Upcoming Event: Seminar
Lt Col D. Isaiah Harp,
12 – 1PM
Tuesday Oct 14, 2025
POB 6.304
In 2025, the military executes envelope expansion of its most exquisite aircraft using methods essentially unchanged since 1965. An offline model generates a prediction; a test pilot then flies the aircraft through a maneuver that replicates the parameters of the model to within narrow tolerances. Over the years the fidelity and computational cost of these offline predictions have increased, but the methods of flight test have not co-evolved.

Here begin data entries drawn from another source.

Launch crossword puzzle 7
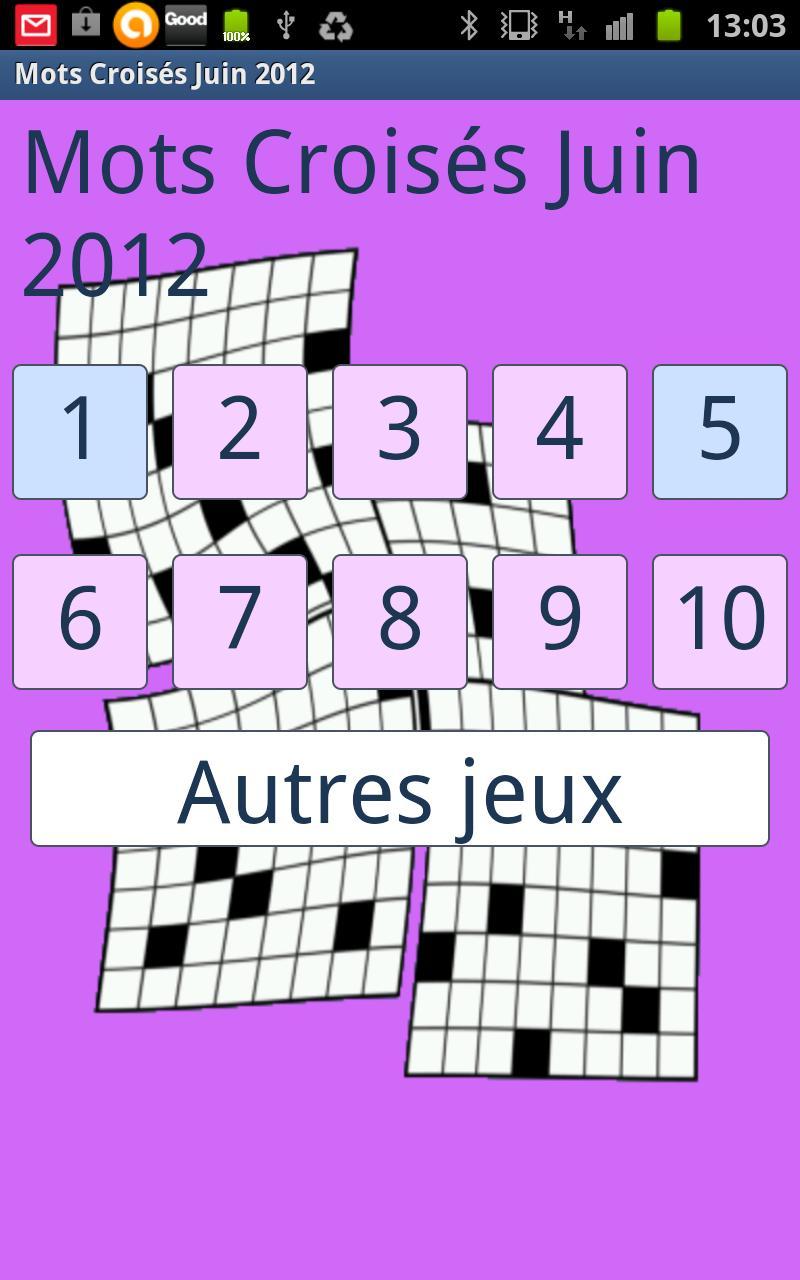This screenshot has width=800, height=1280. [240, 622]
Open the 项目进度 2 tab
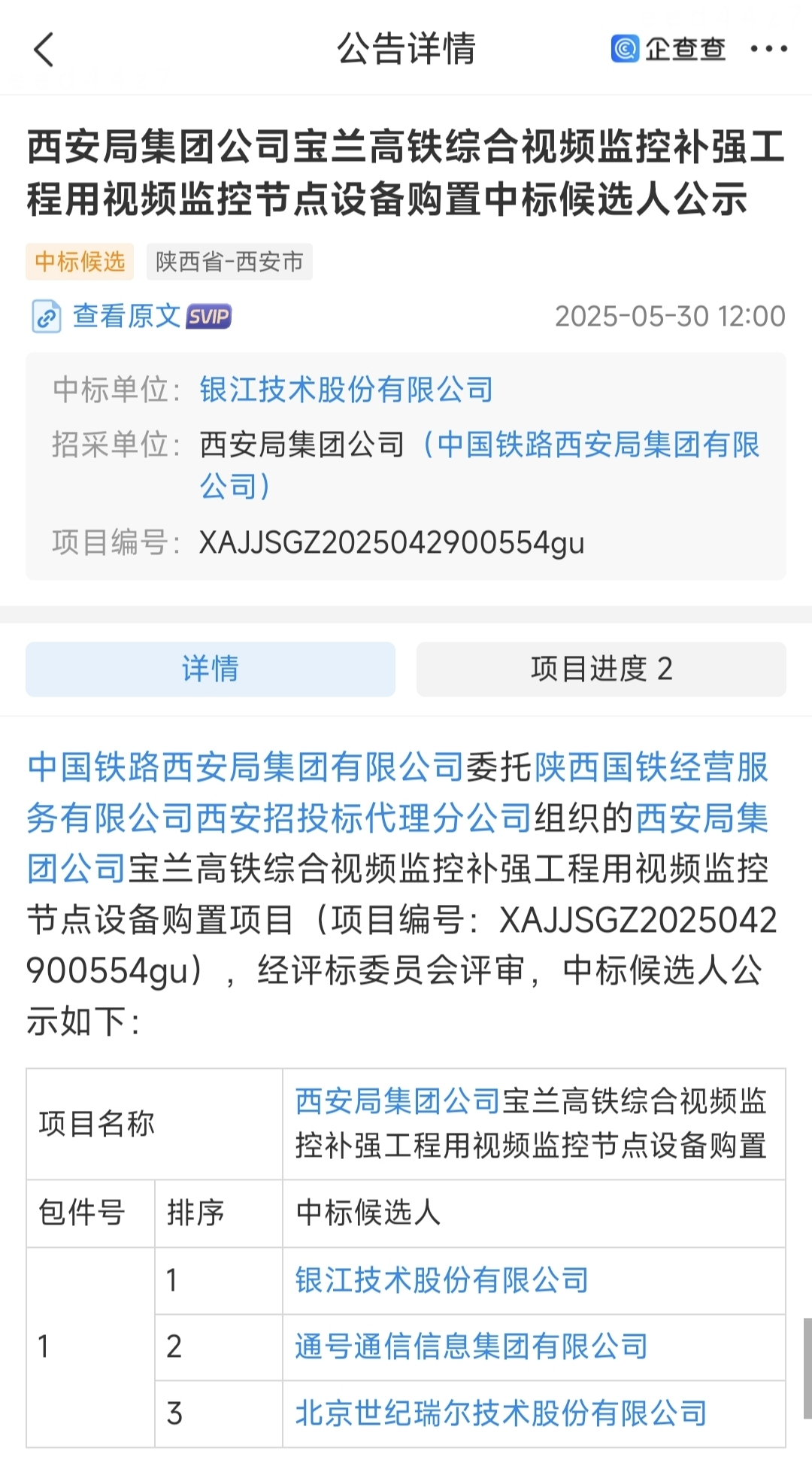The width and height of the screenshot is (812, 1460). coord(601,669)
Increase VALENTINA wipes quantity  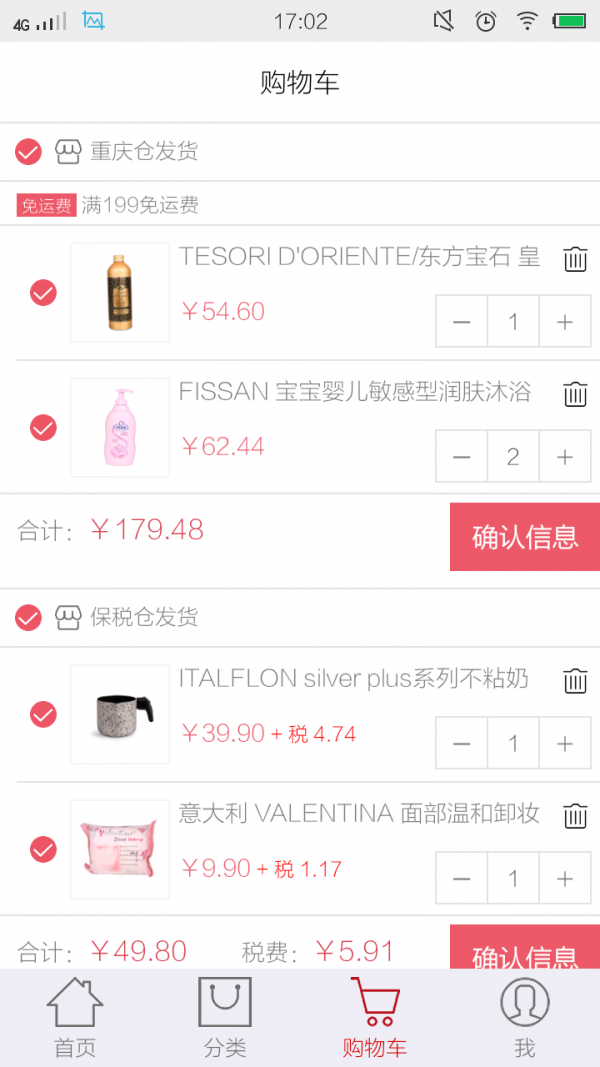[x=565, y=879]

Digital twins, which combine physics-based surrogate modeling with data ingestion and uncertainty quantification, will soon transform military flight test in three key ways. First, by generating fast, online predictions for arbitrary pilot inputs, they will eliminate tolerances – and therefore test points. Second, as they ingest flight test data they evolve into a truth source more reliable than either the physics priors or pure data alone. Finally, by quantifying uncertainty they allow test teams to reason in a principled way about safety and design of experiments.

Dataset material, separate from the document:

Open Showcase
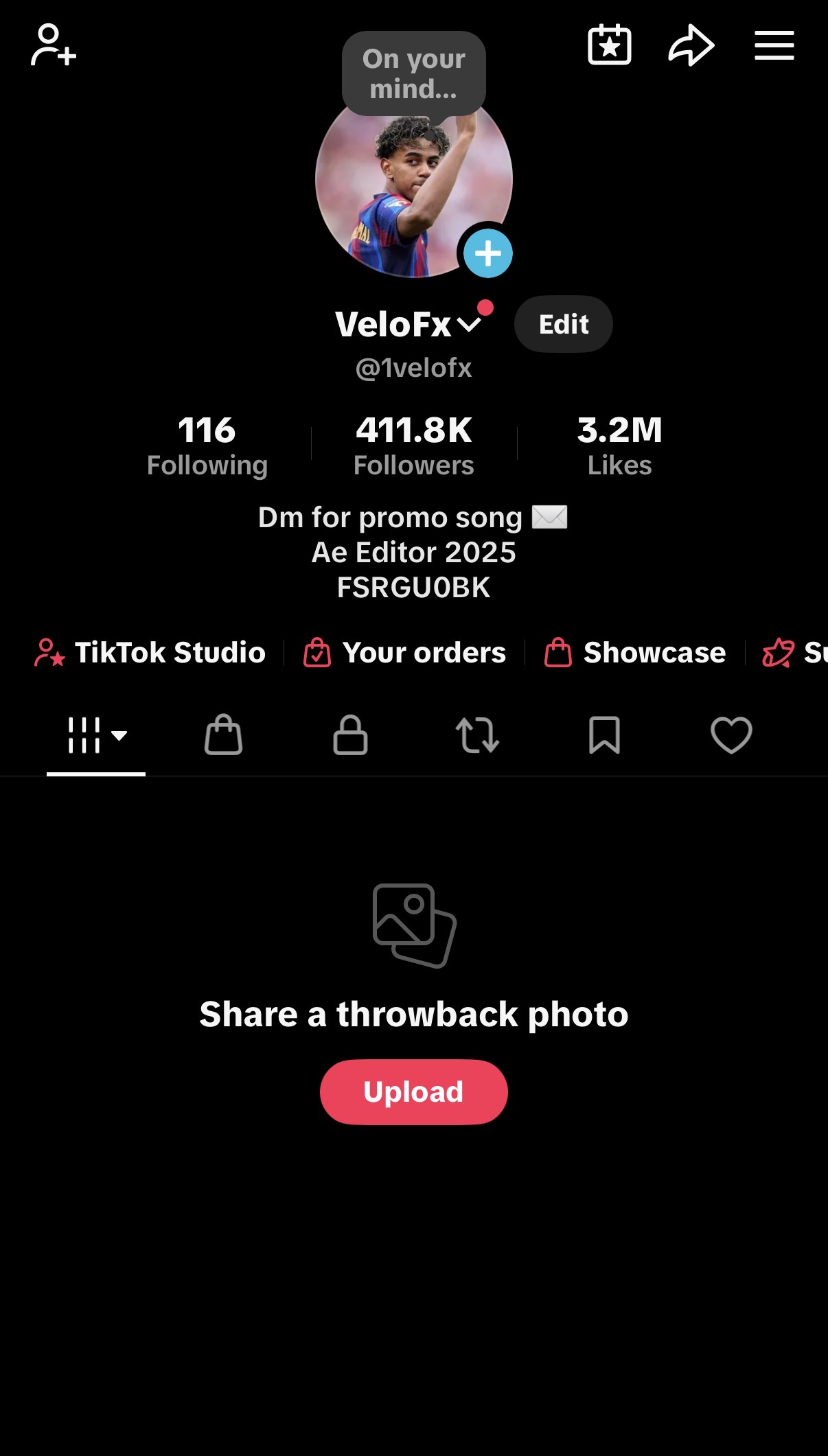 (x=635, y=652)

In this talk, we will discuss ongoing efforts within the US Air Force for implementing flight test digital twins for full scale, high performance vehicles such as collaborative combat aircraft (CCA) and the F-47 next generation air dominance fighter.

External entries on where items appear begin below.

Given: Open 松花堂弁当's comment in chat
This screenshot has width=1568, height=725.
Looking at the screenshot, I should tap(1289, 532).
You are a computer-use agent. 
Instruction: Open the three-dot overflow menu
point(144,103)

Lt Col D. Isaiah “Knots” Harp is an experimental test pilot in the US Air Force and the only person qualified in both the F-22 and F-35. He has over 1,600 hours in more than 30 different aircraft, and over 1,000 hours in stealth fighters. Currently, he serves as Director of Operations at the Air Dominance Combined Test Force, where he oversees the Next Generation Air Dominance portfolio, including F-47 and collaborative combat aircraft. He is also the Principal Investigator for “The Pointless Project,” a multi-million-dollar research effort to replace traditional flight test points with digital twins created using physics-informed machine learning. Previously, Lt Col Harp was a combat fighter pilot in the F-22, an instructor of aeronautics at the Air Force Academy, a DARPA Service Chief’s Fellow, and a systems engineer at NASA’s Jet Propulsion Laboratory. He is a proud alumnus of both Stanford University and The University of Texas at Austin, where he dual-majored in Physics and Plan II.